Check furniture, area rugs, and window treatments. Even after walls are sealed, fabrics can continue to release odor. Washable items should go through a hot water cycle with odor neutralizing detergent. Non washable upholstery may need professional cleaning or ozone treatment. If the smell persists in soft goods after cleaning, replacement is often the only permanent solution.
Costs, Product Options, and Expected Results

Shellac based primer typically costs $40 to $60 per gallon, and one gallon covers about 300 to 400 square feet per coat. A medium sized bedroom with 10 foot ceilings and standard trim will need roughly two gallons for two coats, putting material cost around $80 to $120. Add brushes, rollers, painter’s tape, TSP, and safety gear, and a DIY project usually runs $150 to $200 for a single room. Larger homes or whole house sealing after a fire can require 10 or more gallons and several days of labor.
Common primers and typical price ranges include:
Zinsser BIN Shellac Based Primer. $45–$55 per gallon. Industry standard for smoke and odor blocking.
Kilz Original Oil Based Primer. $35–$50 per gallon. Good for moderate odor, longer dry time.

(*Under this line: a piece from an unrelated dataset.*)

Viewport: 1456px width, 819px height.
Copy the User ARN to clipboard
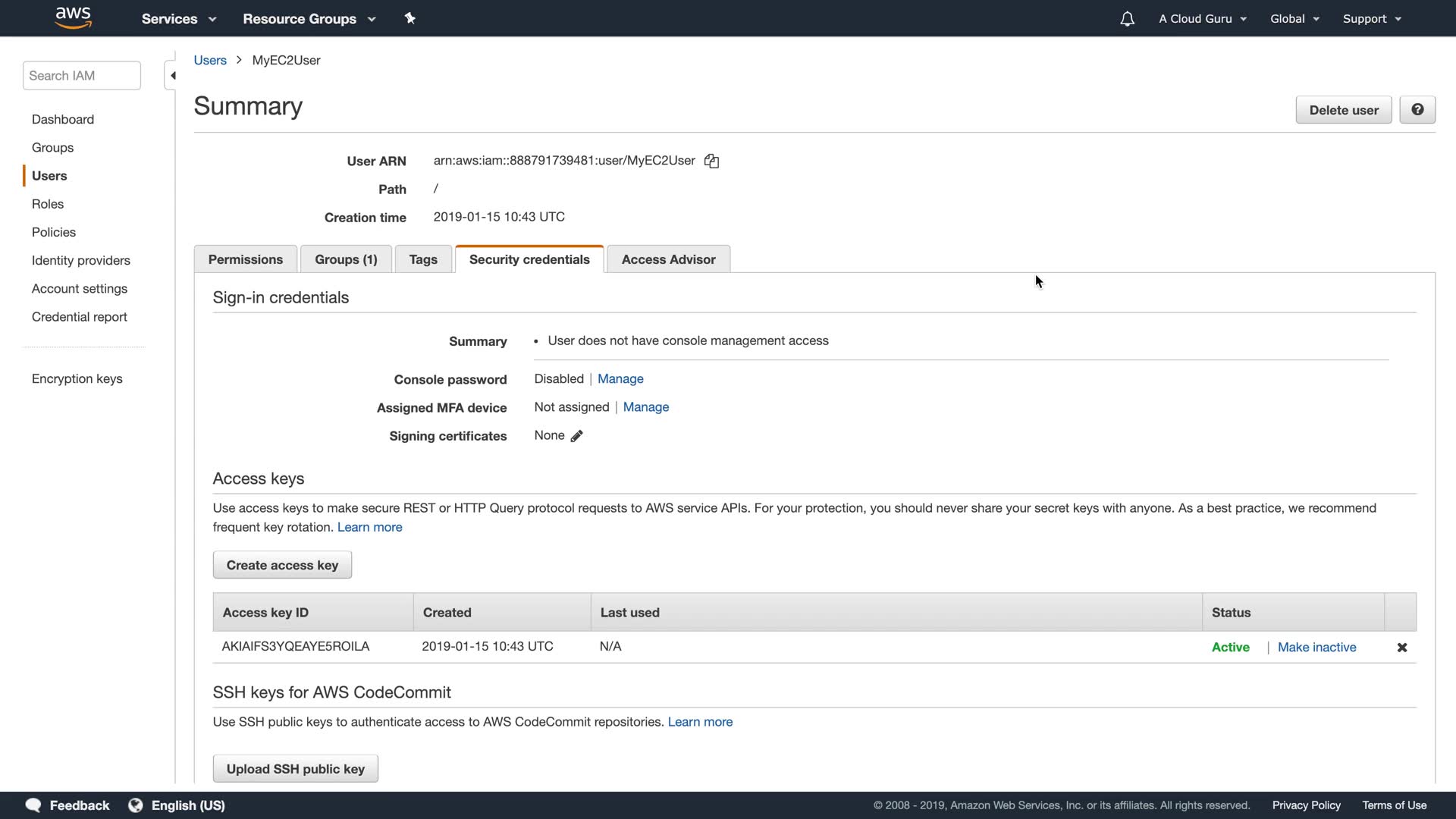pos(711,161)
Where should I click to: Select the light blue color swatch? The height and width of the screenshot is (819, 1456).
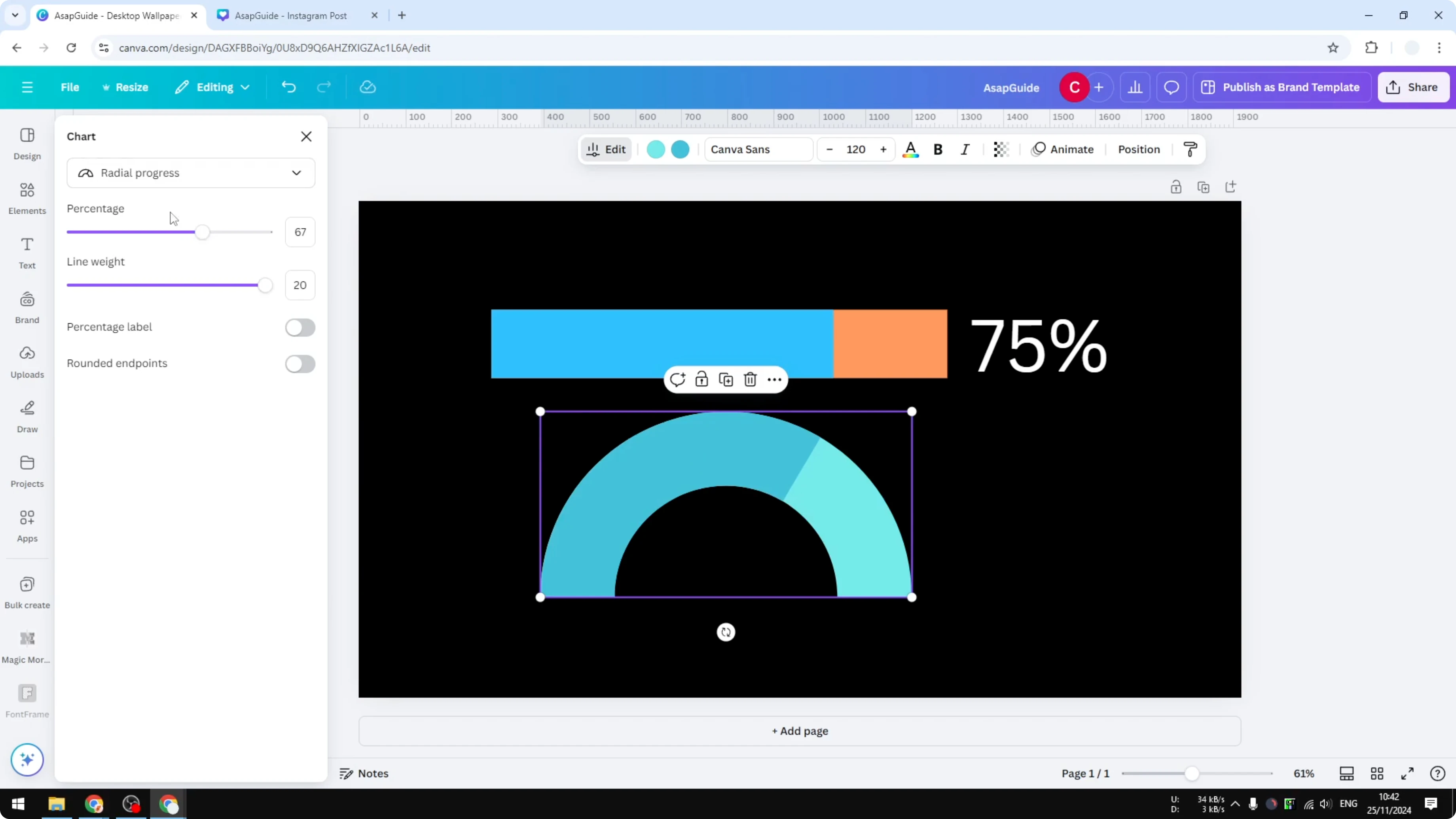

KILZ Restoration Interior Primer. $50–$65 per gallon. Water based formula for heavy stains and odors, less fume than shellac.
Zinsser Odor Killing Primer. $40–$50 per gallon. Water based, designed for pet and smoke odors, easier cleanup than shellac.

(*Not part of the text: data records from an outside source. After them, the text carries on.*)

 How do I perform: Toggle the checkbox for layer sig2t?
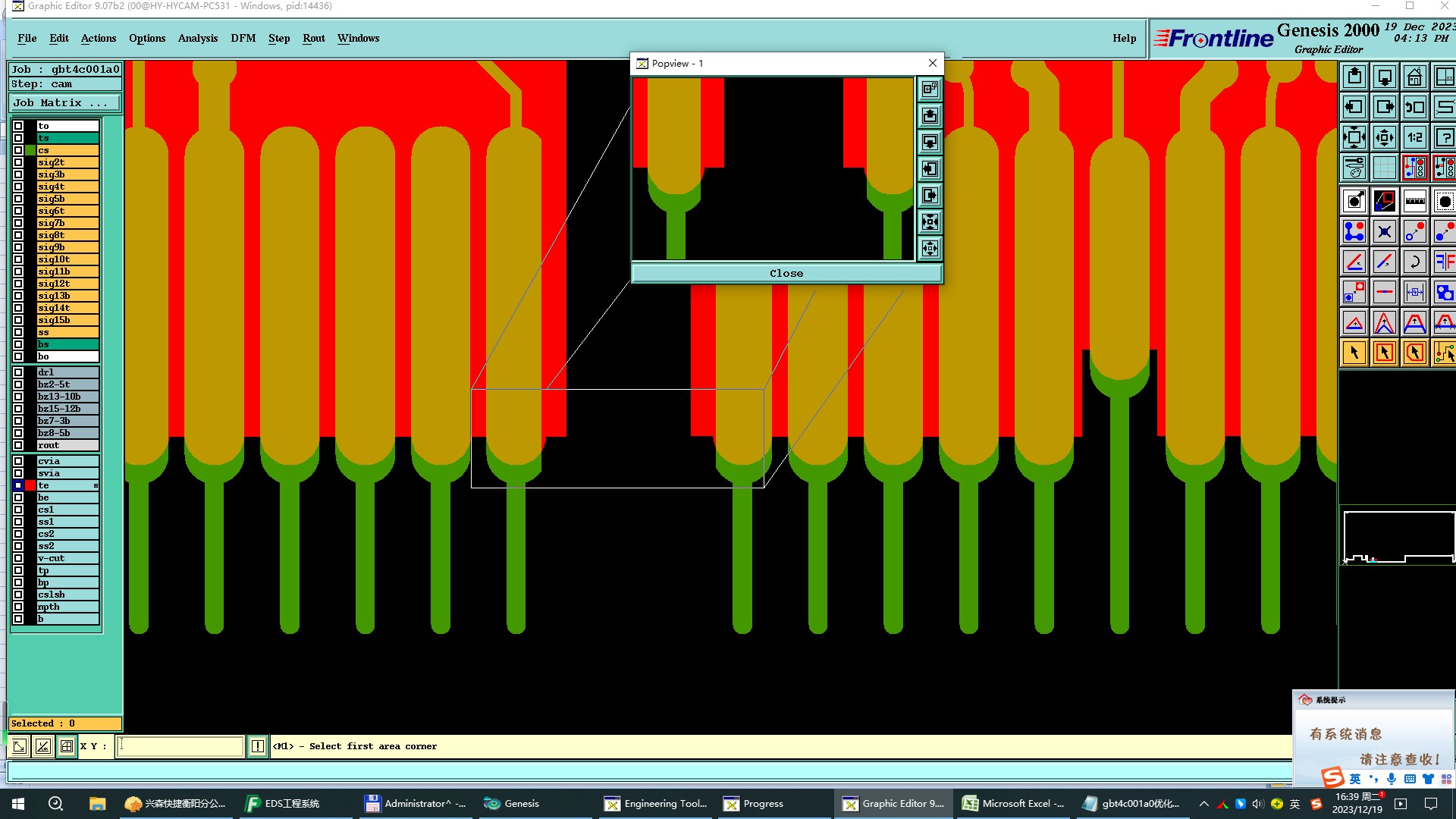18,162
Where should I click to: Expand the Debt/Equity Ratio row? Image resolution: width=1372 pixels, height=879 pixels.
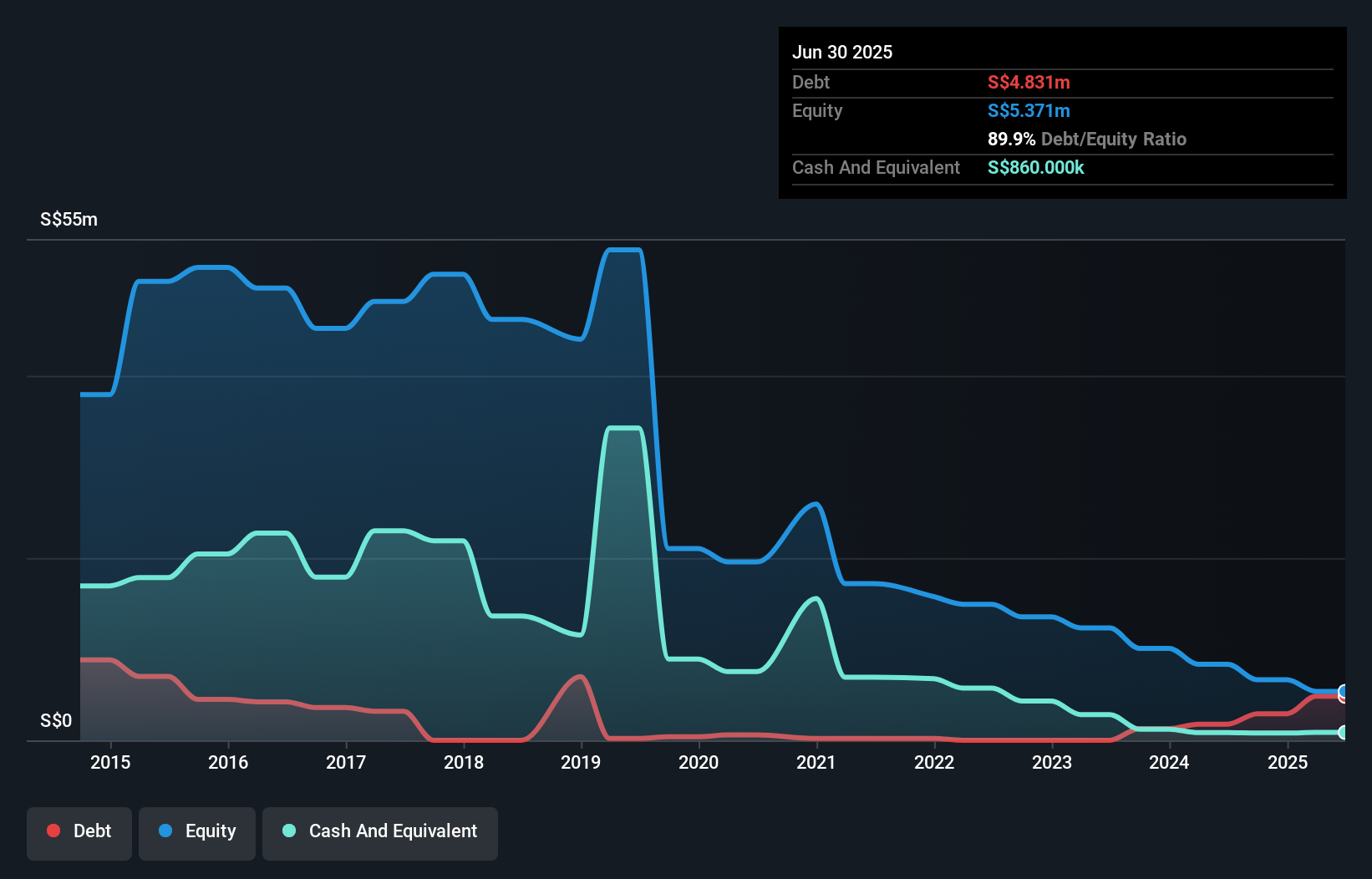coord(1087,139)
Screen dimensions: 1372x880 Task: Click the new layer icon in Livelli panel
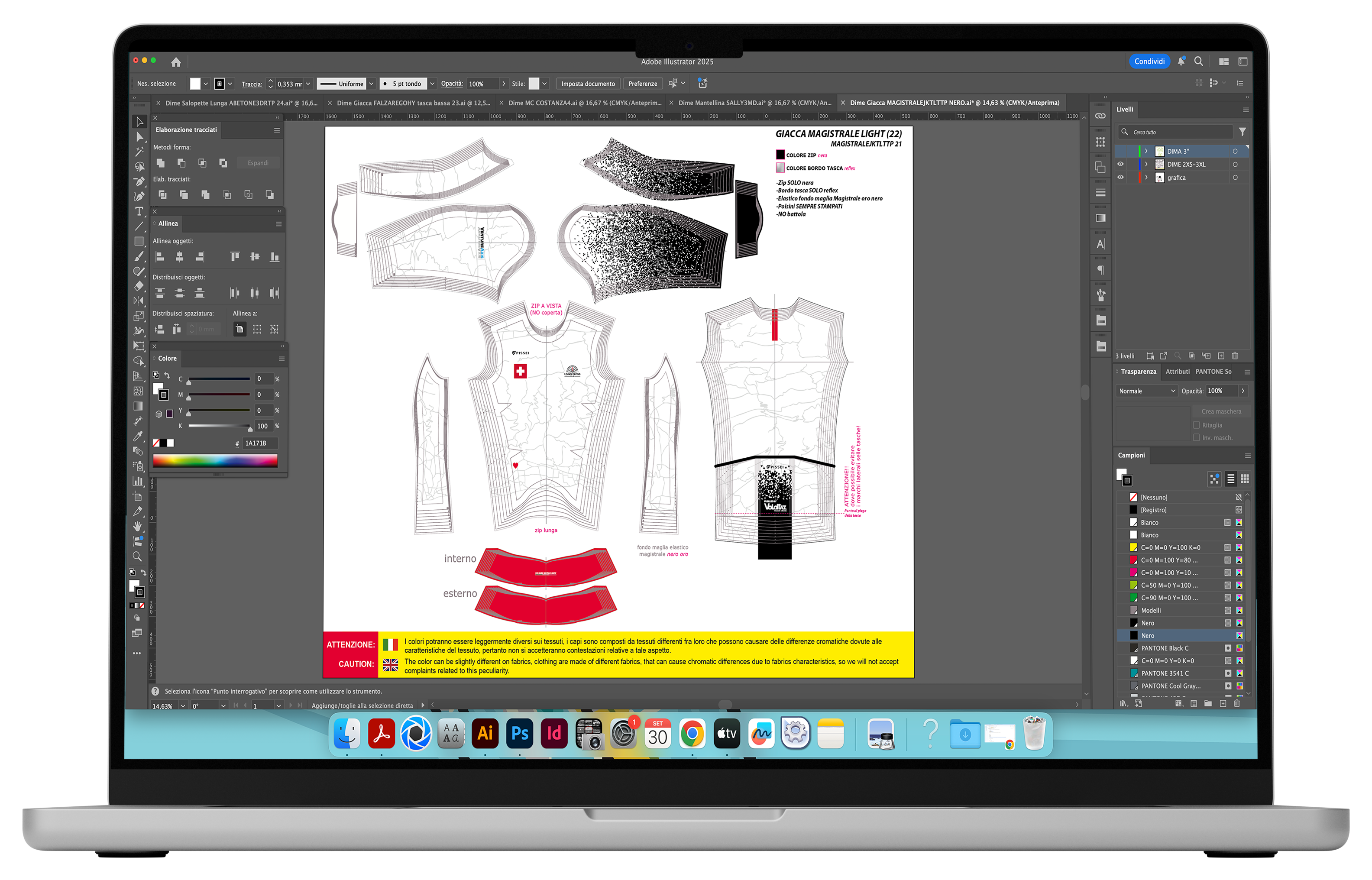[x=1221, y=356]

Professional sealing typically costs $1.50 to $3.50 per square foot, depending on severity, access, and geographic location. That price includes surface prep, two coats of commercial grade encapsulator, and verification testing. Pros use airless sprayers for large wall runs, which speeds application and ensures even coverage, but DIY spray equipment rental adds cost and requires practice to avoid overspray and drips.

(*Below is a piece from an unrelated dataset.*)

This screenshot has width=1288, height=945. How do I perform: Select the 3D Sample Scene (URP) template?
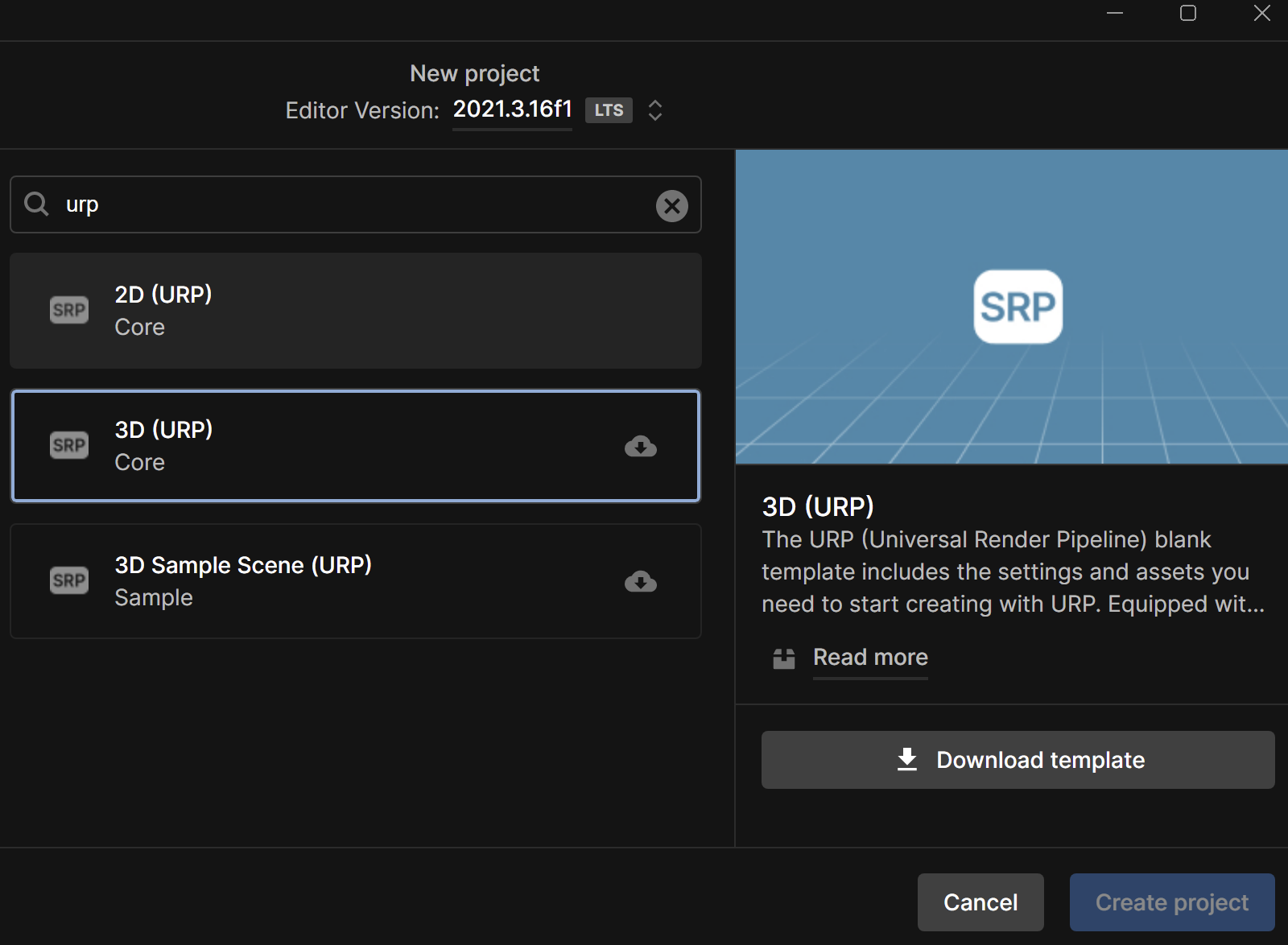point(355,581)
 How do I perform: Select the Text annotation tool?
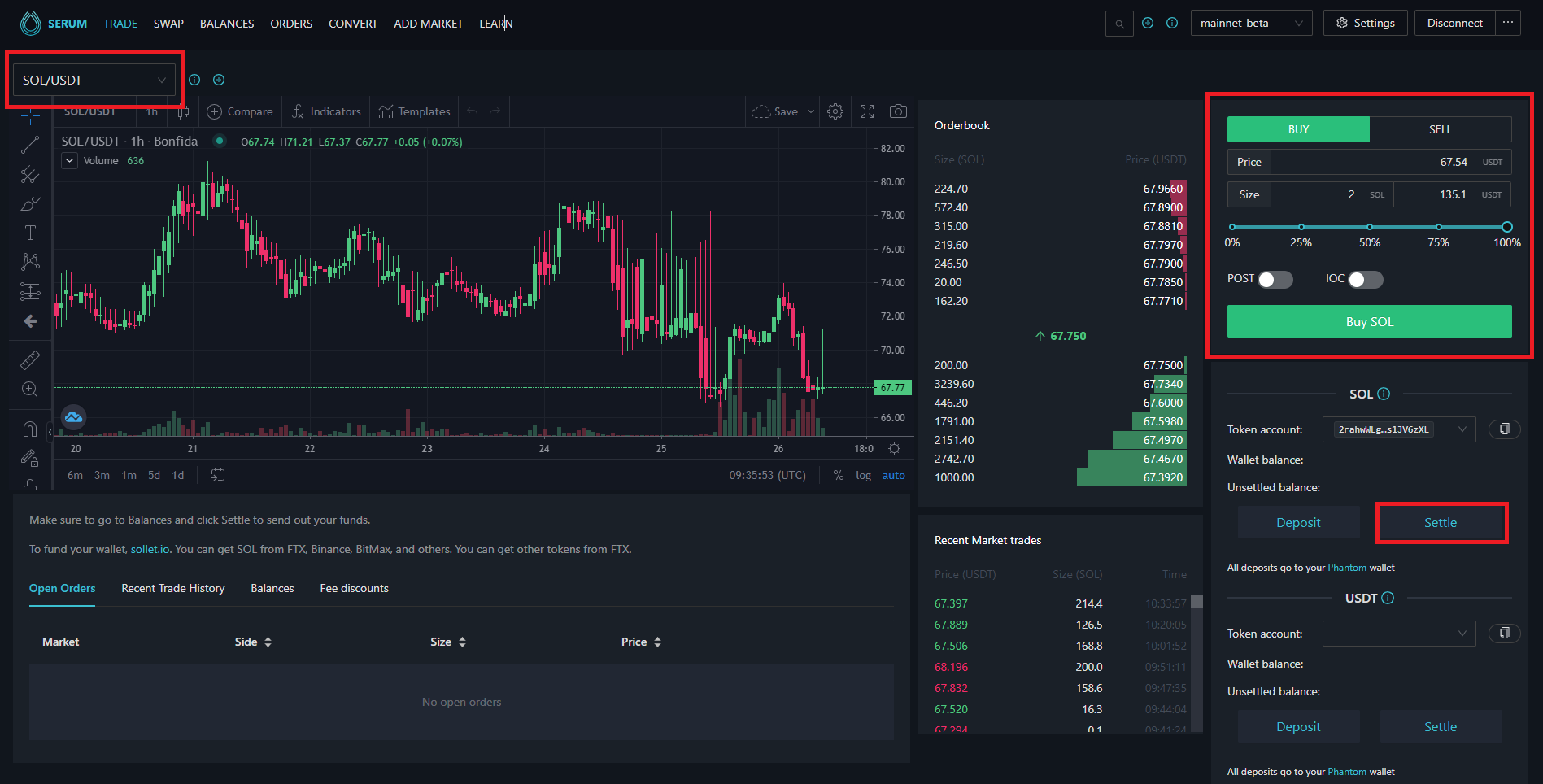point(30,232)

Properly applied shellac or oil based primer creates a permanent odor barrier. The seal only fails if the surface is physically damaged. Water leaks, impact holes, or future renovations that tear into sealed drywall can release trapped smoke particles. Resealing is rarely needed unless you sand through the primer during repainting or a new water event compromises the barrier. If you maintain the sealed surfaces and avoid moisture intrusion, the results should last as long as the wall or ceiling itself.
Final Words
Start by stopping the spread: ventilate, isolate the room, and shut off HVAC so particles don’t travel. Clean soot and let surfaces fully dry before you touch primer.
Choose a shellac or heavy‑duty odor blocker, wear proper masks, and apply 1–2 coats where needed. Test after drying and address fabrics or ducts separately.
If you’re figuring out how to encapsulate smoke odor, this plan gets it done fast and right. You’ll remove the smell and move toward a clean, repaired home.
FAQ
Q: What neutralizes the smell of smoke?
A: The smell of smoke is neutralized by removing the source, cleaning surfaces and fabrics, and using odor eliminators like activated charcoal, HEPA air scrubbers, and hydroxyl or ozone treatments (ozone only in unoccupied spaces).
Q: What fabrics absorb the most smoke?
A: Fabrics that absorb the most smoke are porous natural fibers such as curtains, upholstered furniture, carpets, bedding, and wool or cotton textiles; they trap odor particles deep in fibers and padding.
Q: What does Servpro use to remove smoke smell?
A: Servpro uses professional cleaning, thermal fogging, hydroxyl generators, HEPA air scrubbers, specialized detergents, and when needed sealing or reconstructive work to remove smoke odor and restore affected materials.
Q: Can you cover up cigarette smoke smell?
A: You can cover up cigarette smoke smell, but covering only masks odor; permanent removal needs cleaning, laundering, HVAC filter replacement, and sealing porous surfaces with a shellac-based primer.